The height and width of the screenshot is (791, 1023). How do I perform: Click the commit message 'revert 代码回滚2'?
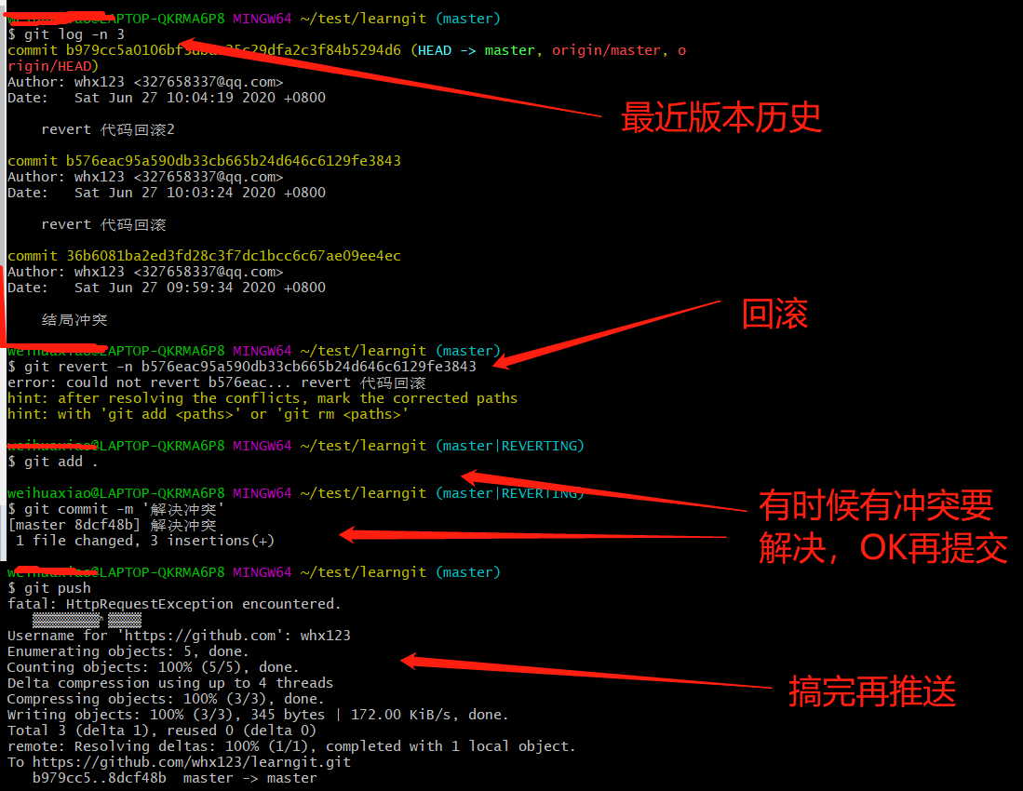pos(108,129)
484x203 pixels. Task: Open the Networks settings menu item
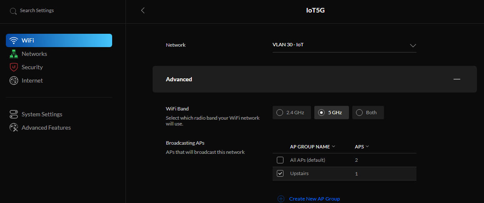coord(34,54)
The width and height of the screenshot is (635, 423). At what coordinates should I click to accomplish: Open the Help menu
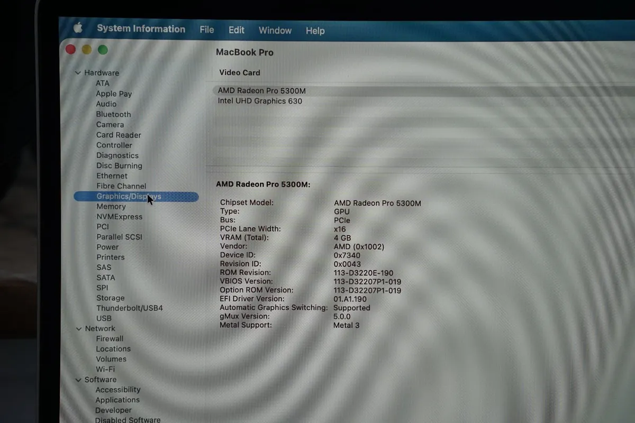point(315,31)
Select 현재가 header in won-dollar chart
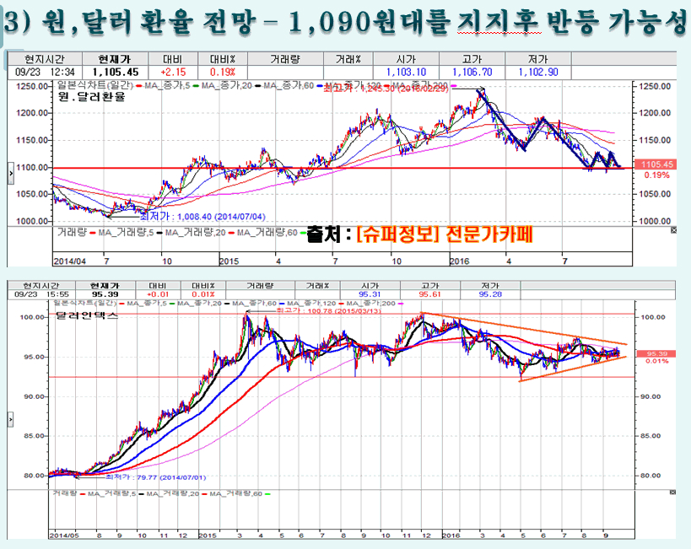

**********

# Description of the task
Everything from the line holding "484x203 pixels. Task: Open" through the last line of the listing should be written out exactly, except for the pictures.

# Exercise answer
484x203 pixels. Task: Open the Networks settings menu item
coord(34,54)
The width and height of the screenshot is (635, 423). At what coordinates should I click to accomplish: Open the Help menu
point(315,31)
Select 현재가 header in won-dollar chart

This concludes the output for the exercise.